Pidcock accuse le produit d’être glissant. Bancala retourne l’argument: « Quand seulement un ou deux coureurs tombent, il se peut simplement que leur trajectoire n’était pas idéale ». Il ajoute: « Nous n’avons pas constaté de vague générale de chutes ». Un ou deux coureurs - pas une hécatombe.
Le coordinateur rappelle aussi que les routes du Tour ne sont pas un « circuit de Formule 1 » - pas une « piste de F1 immaculée ». Ce sont des routes publiques, avec leurs défauts, leurs revêtements inégaux, leurs conditions changeantes. Les coureurs doivent s’adapter.
Le précédent Beloki
L’argument d’ASO s’appuie sur un précédent: 2003. Joseba Beloki roule sur une route ramollie par la chaleur. Le bitume colle, la roue arrière part, le coureur s’écrase. L’image reste gravée dans toutes les mémoires du Tour.
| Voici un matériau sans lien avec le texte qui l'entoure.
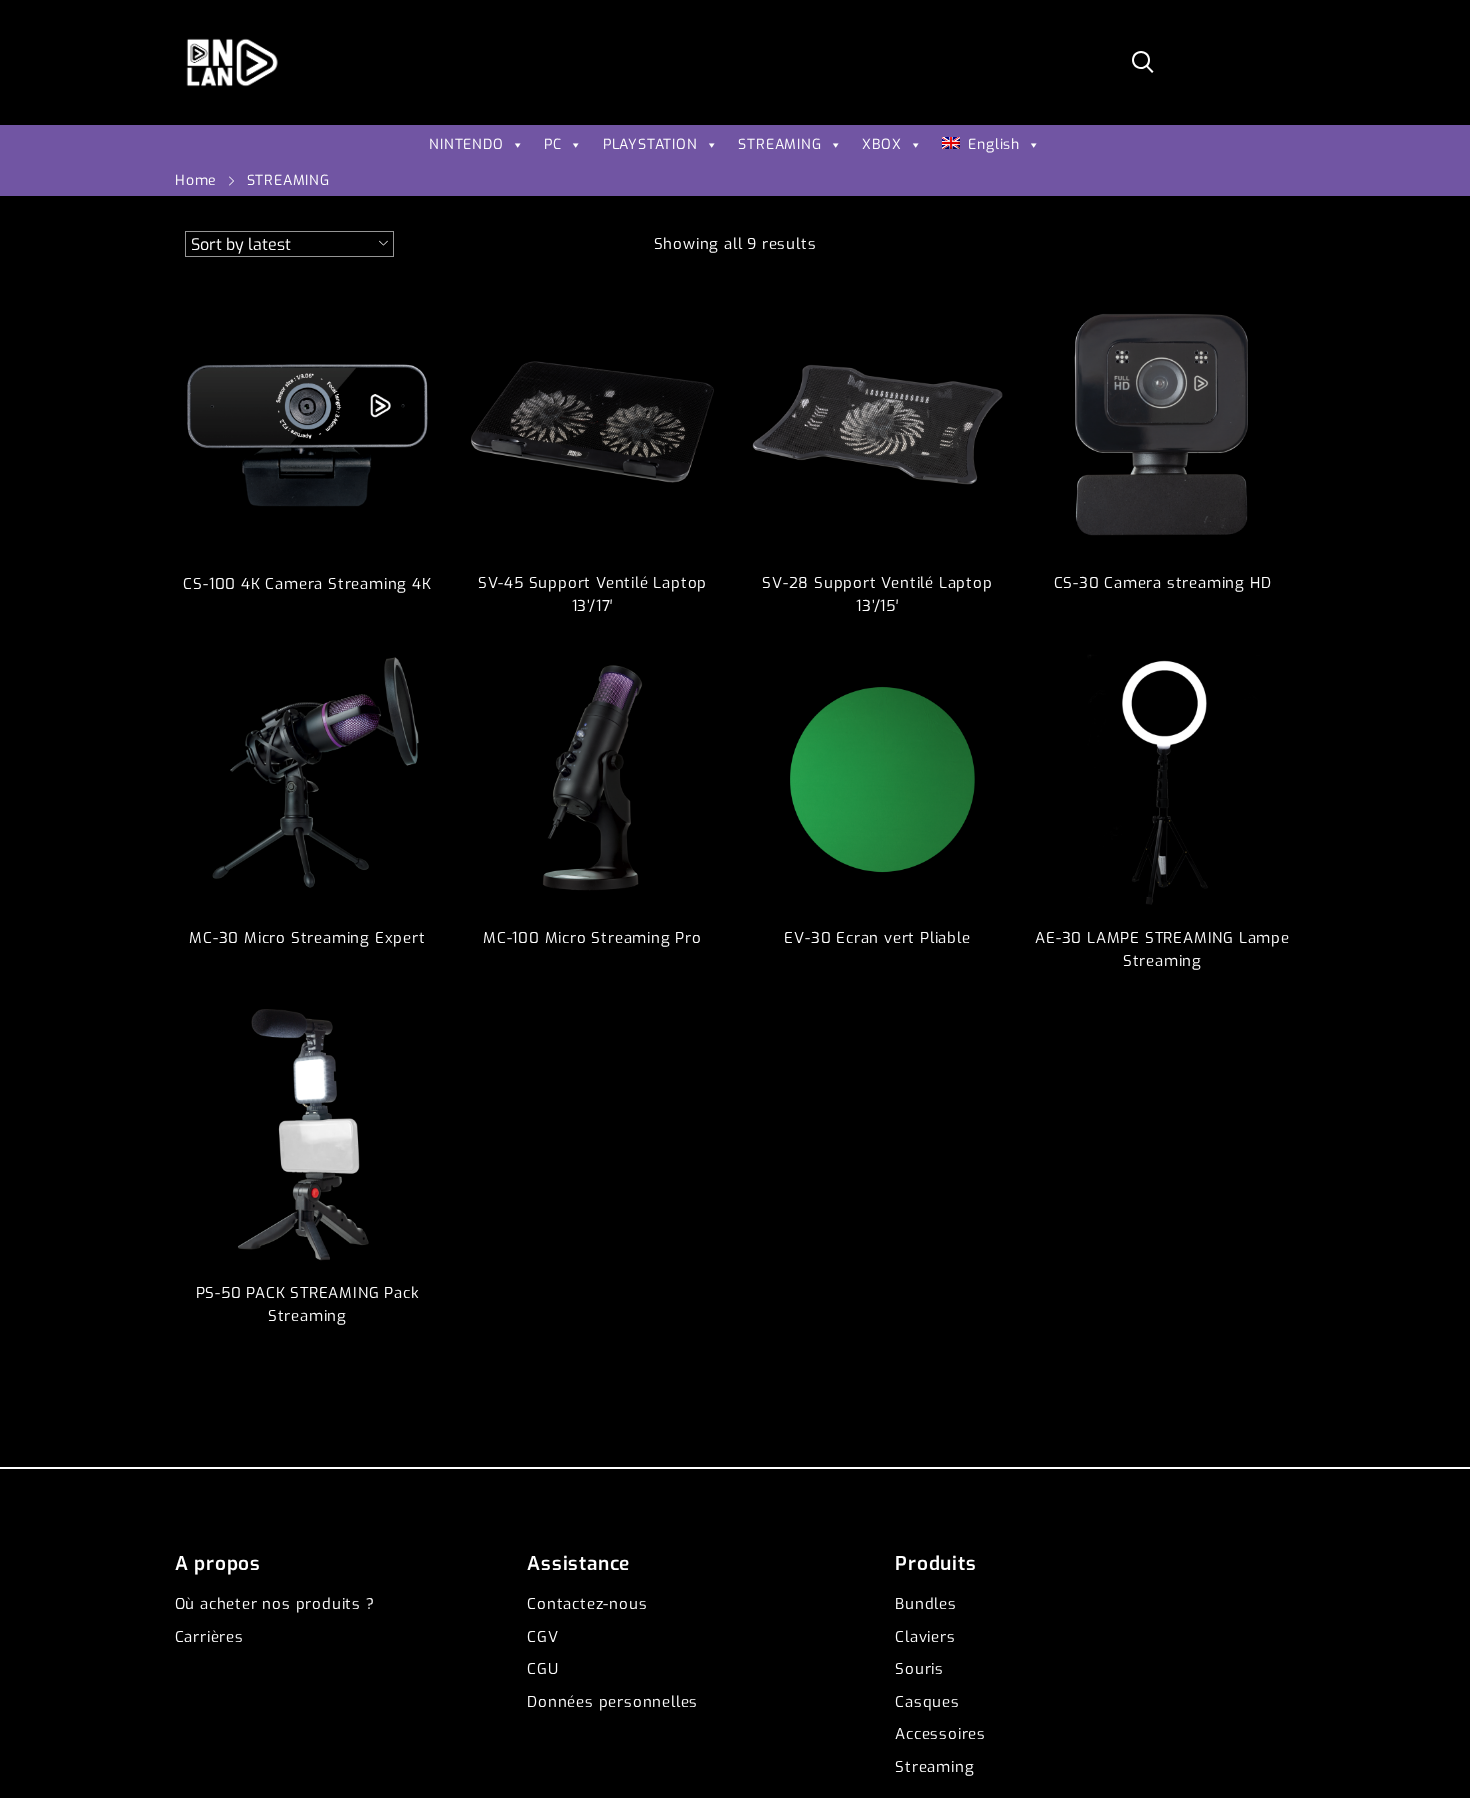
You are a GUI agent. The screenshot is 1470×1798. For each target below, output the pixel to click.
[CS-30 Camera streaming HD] (1162, 424)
C’est pour éviter un nouveau Beloki qu’ASO badigeonne. Entre un risque de glissance localisée et un risque de fonte généralisée, l’organisation choisit la chaux. Le calcul est simple: mieux vaut un virage délicat que des kilomètres de bitume liquéfié.
Ce que les coureurs ne disent pas
Pidcock parle de « perte totale d’adhérence ». Il décrit la route comme « très glissante ». Mais il ne dit pas à quelle vitesse il est entré dans le virage. Il ne dit pas quelle ligne il a choisie. Il ne dit pas si ses pneus étaient adaptés à la surface traitée.
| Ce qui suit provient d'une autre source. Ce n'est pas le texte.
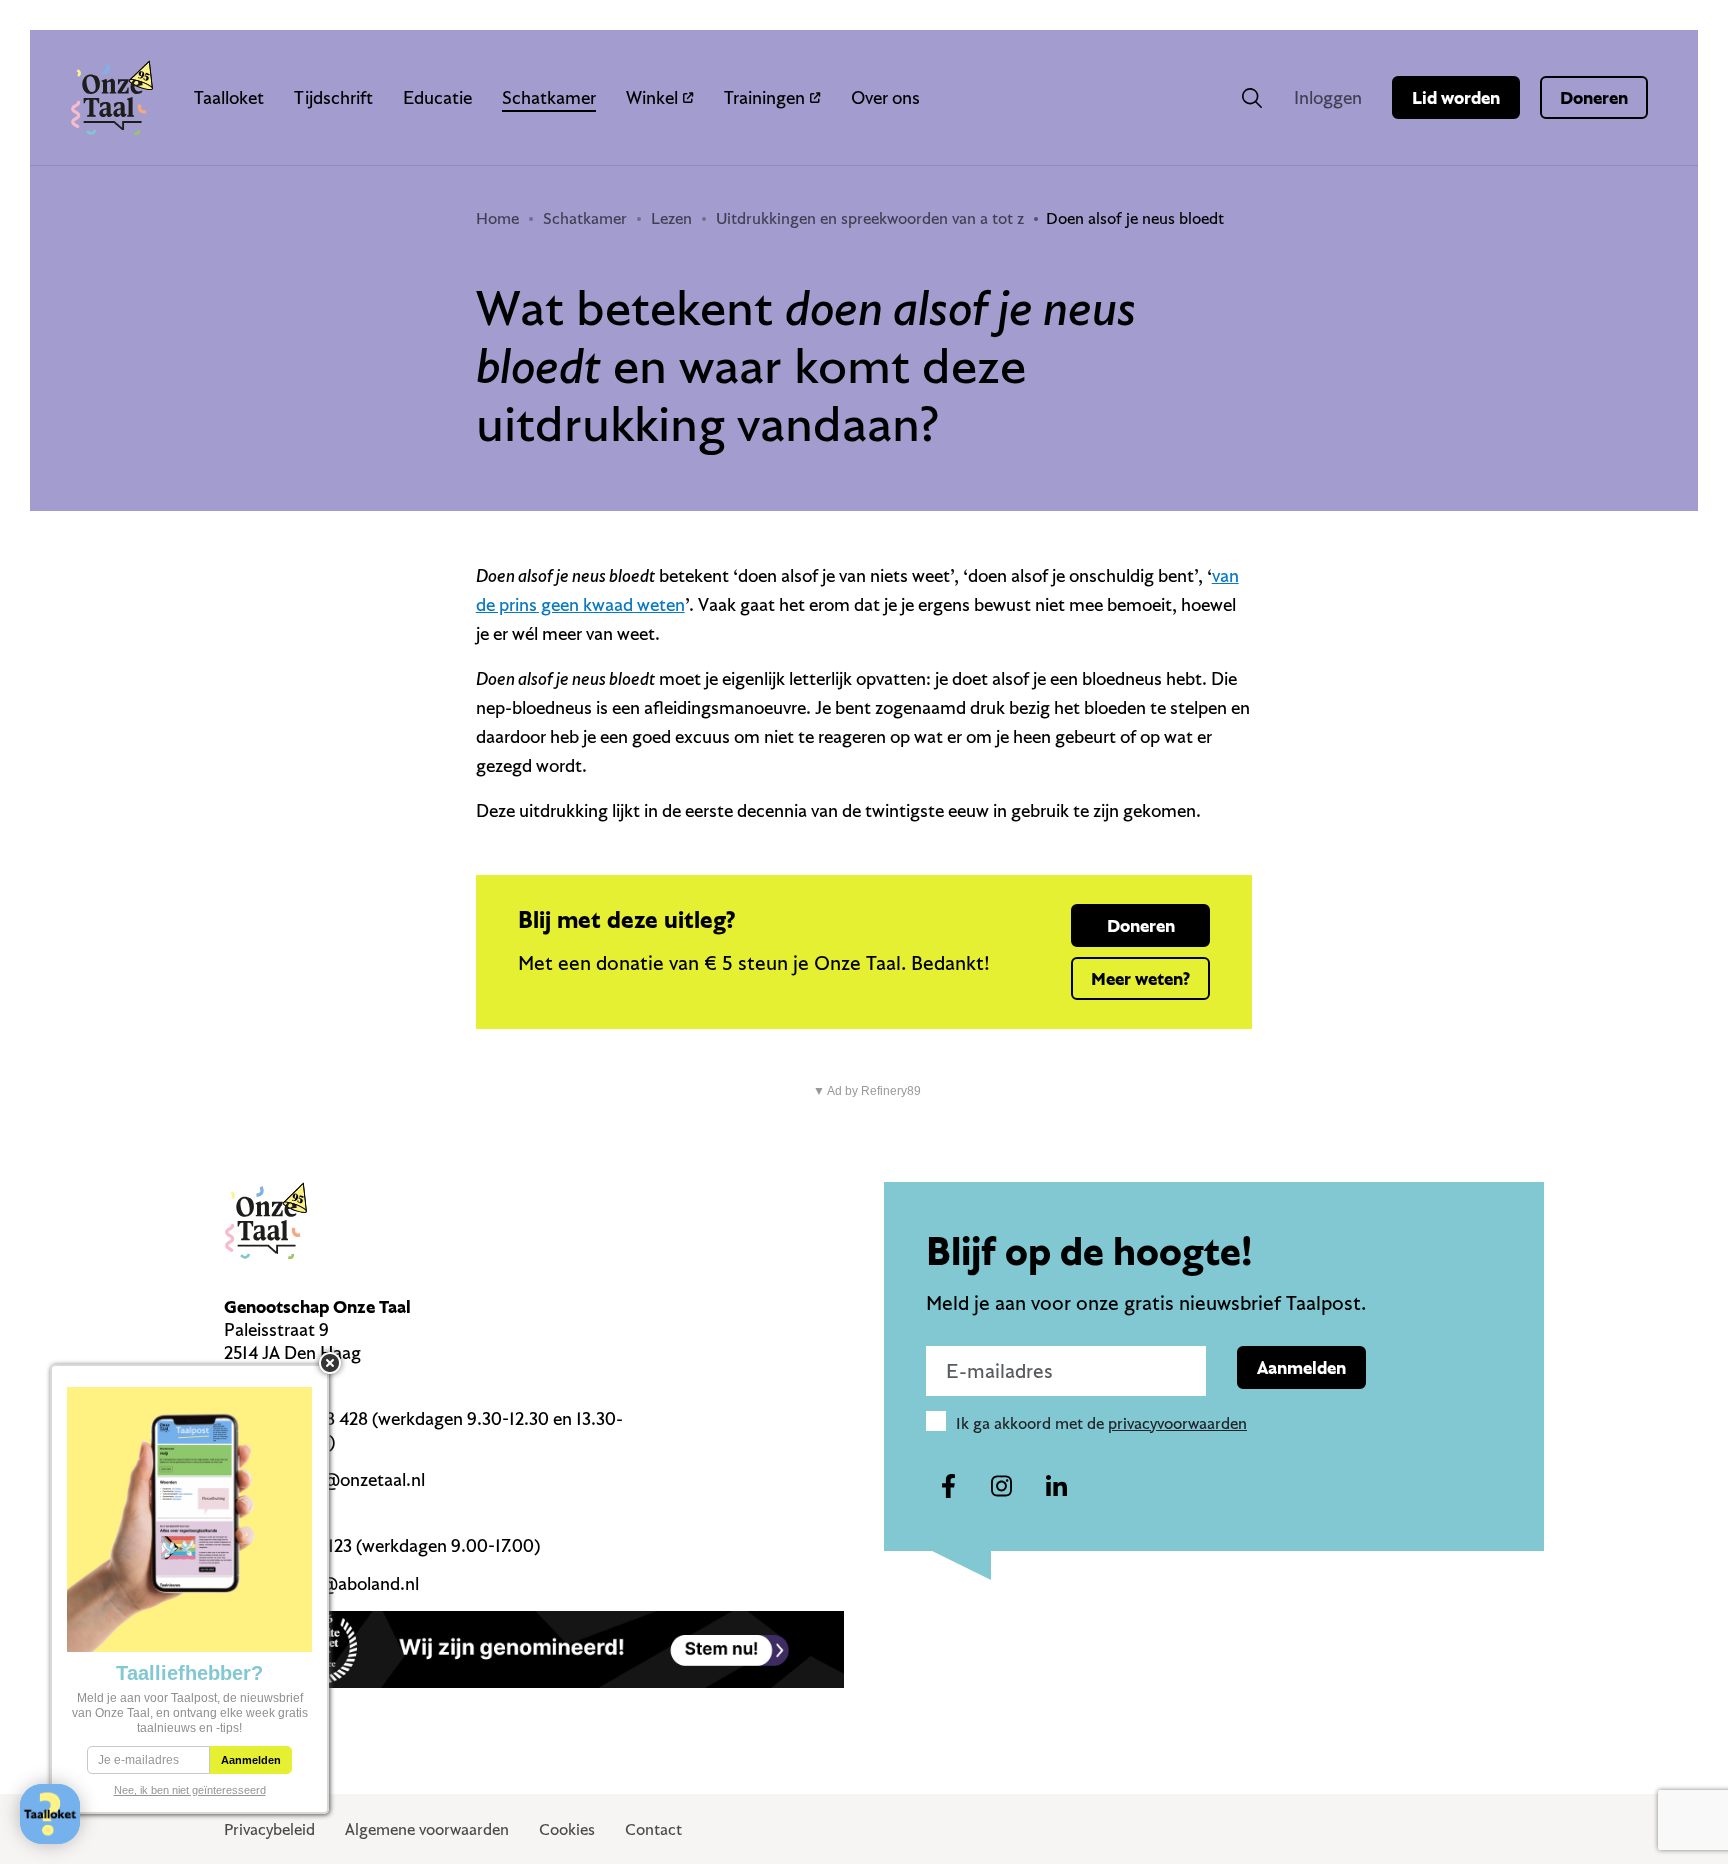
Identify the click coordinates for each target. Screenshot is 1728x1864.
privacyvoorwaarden (1177, 1423)
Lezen (671, 218)
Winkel (652, 97)
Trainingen (764, 97)
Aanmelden (1301, 1367)
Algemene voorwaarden (427, 1829)
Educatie (437, 97)
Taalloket (229, 97)
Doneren (1594, 97)
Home (497, 218)
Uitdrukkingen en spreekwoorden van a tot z (870, 218)
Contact (653, 1829)
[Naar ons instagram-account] (1002, 1487)
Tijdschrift (333, 97)
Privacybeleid (269, 1829)
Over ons (885, 97)
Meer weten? (1140, 978)
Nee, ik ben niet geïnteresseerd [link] (190, 1790)
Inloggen (1328, 97)
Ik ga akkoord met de (1101, 1423)
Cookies (567, 1829)
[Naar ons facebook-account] (948, 1487)
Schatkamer (549, 97)
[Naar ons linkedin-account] (1056, 1487)
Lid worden (1456, 97)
Harper et d’autres coureurs tombent au même endroit. D’autres coureurs passent sans problème. La question reste ouverte: est-ce le produit qui glisse, ou la trajectoire qui ne convient pas? ASO a choisi sa réponse. Les coureurs ont choisi la leur.
Entre les deux, il y a un virage blanc dans la descente du Puy Mary. Et un pouce cassé.